Editorial Analysis: Project Sampoorna


Project Sampoorna


What is discussed?

The article discusses about Project Sampoorna which was conceptualised and successfully implemented in Bongaigaon district of Assam. It also discusses about how Project Sampoorna’s success in reducing child malnutrition is a model that can be easily implemented anywhere.

Background

  • Mission Sampoorna was launched by Bongaigaon district administration with the prime objective to identify acute malnutrition among the children of the district and to take necessary steps to set them free from the problem.

Malnutrition in Bongaigaon district

  • Bongaigaon has 1,116 Anganwadis with a total of 63,041 children below five.
  • The massive exercise of plotting their weights and heights in World Health Organization growth charts revealed a total of 2,416 malnourished children; 246 cases of Severe Acute Malnutrition (SAM) and 2,170 instances of Moderate Acute Malnutrition (MAM).

Challenges

  • District Nutritional Rehabilitation Centres, or NRCs, usually have up to 20 beds; and a monthly intake of 200 SAM children is not practical. Also, parents of the children who are admitted forgo their daily wages (which to an extent is compensated by the Government) and abandon their farmlands for 10 days. Back home, siblings of the SAM child are not taken care of and may become malnourished. The treated child could also slip back to a SAM state after being discharged and if not cared for.

Project Sampoorna

  • Based on the success of the community based COVID19 management model (Project Mili Juli), Project Sampoorna targeting the mothers of SAM/MAM children, the tagline being ‘Empowered Mothers, Healthy Children’ was launched
  • Under this project Mother of a healthy child of the same Anganwadi Centre (AWC) was identified and paired her with the target mother; they would be ‘Buddy Mothers’ (2,416 pairs).
  • Buddy Mothers
    • They were usually neighbours and shared similar socioeconomic backgrounds.
    • The pairs were given diet charts to indicate the daily food intake of their children;
    • They would have discussions about this on all Tuesdays at the AWC.
    • Local practices related to nutrition would also be discussed.

Hindrance to the project

  • The major hindrance to the project was patriarchy.
  • Mothers had to be empowered financially for sustained results.
  • Therefore, they were enrolled in Self Help Groups (SHGs) under the National Rural Livelihoods Mission (NRLM). Meanwhile, milk and an egg on alternate days for all 2,416 children for the first three months were arranged to their childrens, giving time for their mothers to stabilise themselves in the newly found jobs.

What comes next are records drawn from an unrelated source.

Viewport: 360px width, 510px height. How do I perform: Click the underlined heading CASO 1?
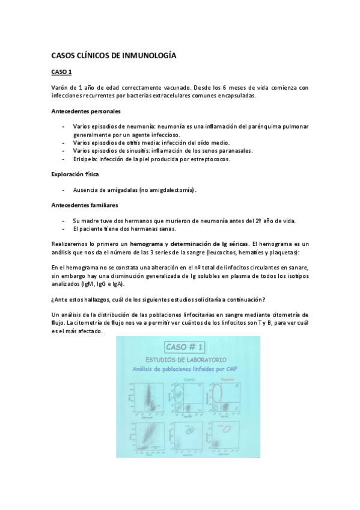point(61,73)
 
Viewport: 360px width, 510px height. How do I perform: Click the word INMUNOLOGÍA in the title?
point(148,56)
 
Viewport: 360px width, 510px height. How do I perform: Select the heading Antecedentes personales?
point(85,111)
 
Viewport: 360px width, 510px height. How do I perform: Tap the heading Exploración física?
point(75,174)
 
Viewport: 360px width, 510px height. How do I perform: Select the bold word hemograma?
point(148,244)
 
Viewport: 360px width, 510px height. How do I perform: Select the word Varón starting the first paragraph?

Why address child Nutrition?

  • The highest risk factor for high risk pregnancy is anaemia which is usually nutritional.
  • The vicious cycle of a malnourished child growing into an unhealthy adolescent, and then further into an anaemic pregnant young woman giving birth to an asphyxiated low birth weight baby; this baby then facing possible developmental delays, only to grow into a malnourished child; and this child who struggles further for nutrition and appropriate care while the world around her barely makes ends meet is the one that sucks in all possibilities of a healthy society.
  • In order to break out of this vicious cycle, the low hanging fruit had to be targeted — children’s nutrition.

Outcome of Project Sampoorna

  • After three months of Project Sampoorna, out of 246 SAM children, 27 (11%) continued to be SAM, 28 (11.4%) improved to MAM and a whooping 189 (76.8%) became normal. Out of 2,170 MAM children, 12 (0.6%) deteriorated to SAM, 132 (6.08%) stayed MAM and an unbelievable 2,015 (92.8%) became normal.
  • Result of Buddy Mothers Model and Women Empowerment Model
    • Mothers had done what institutions could not do for years.
    • By March 2021, 84.96% of SAM children and 97.3% MAM children were normal; and by September 2021, 92.3% SAM and 98.9% MAM children were normal.
  • Children who had not improved were checked and treated by doctors under the Rashtriya Bal Swasthya Karyakram (RBSK).
  • National Nutrition Mission and the State government recognised the project in the ‘Innovation Category’.
  • Project Sampoorna had prevented at least 1,200 children from becoming malnourished over the last year.
  • A real time data sheet is updated by field level doctors as and when a high risk pregnancy is identified, which is then followed up till safe delivery. The project has yielded encouraging results; maternal deaths for six months (April 1, 2020 to September 30, 2020 compared to April 1, 2021 to September 30, 2021) have fallen from 16 to three and infant deaths from 130 to 63.